[[ DATA FOR REVIEW, beginning ]]

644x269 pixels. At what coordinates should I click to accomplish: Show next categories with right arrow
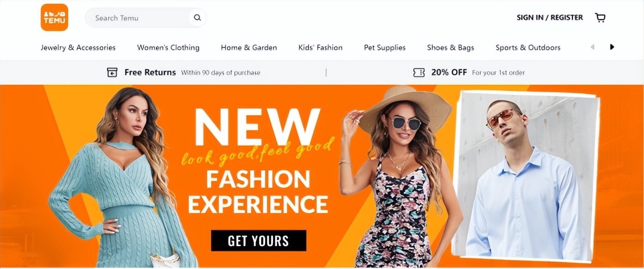coord(612,47)
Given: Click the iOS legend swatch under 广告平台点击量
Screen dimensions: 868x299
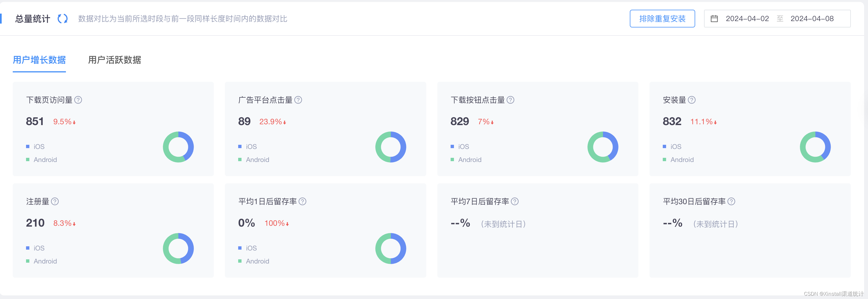Looking at the screenshot, I should point(240,146).
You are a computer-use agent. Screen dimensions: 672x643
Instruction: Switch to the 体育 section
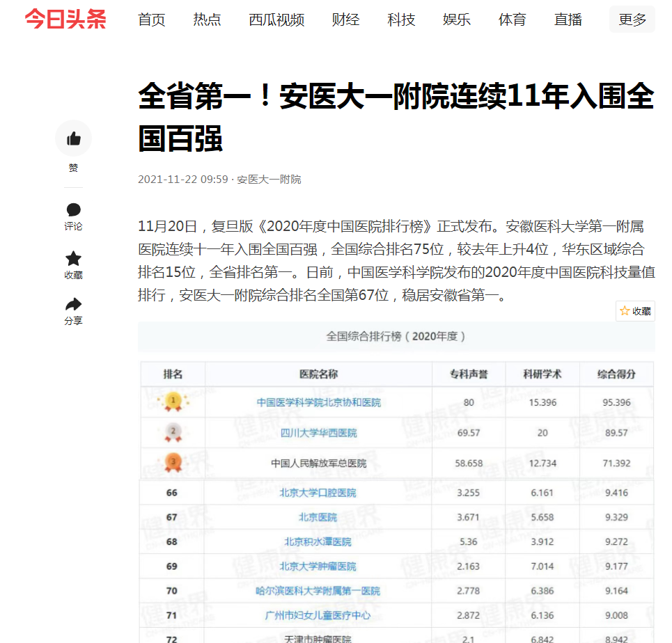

[[ DATA FOR REVIEW, end ]]

EXERCISE PROMPT: Transcribe exactly the portion of the material above that runs from the line containing "You are a computer-use" through its last line, omitting all pictures.

TASK ANSWER:
You are a computer-use agent. Screen dimensions: 672x643
Instruction: Switch to the 体育 section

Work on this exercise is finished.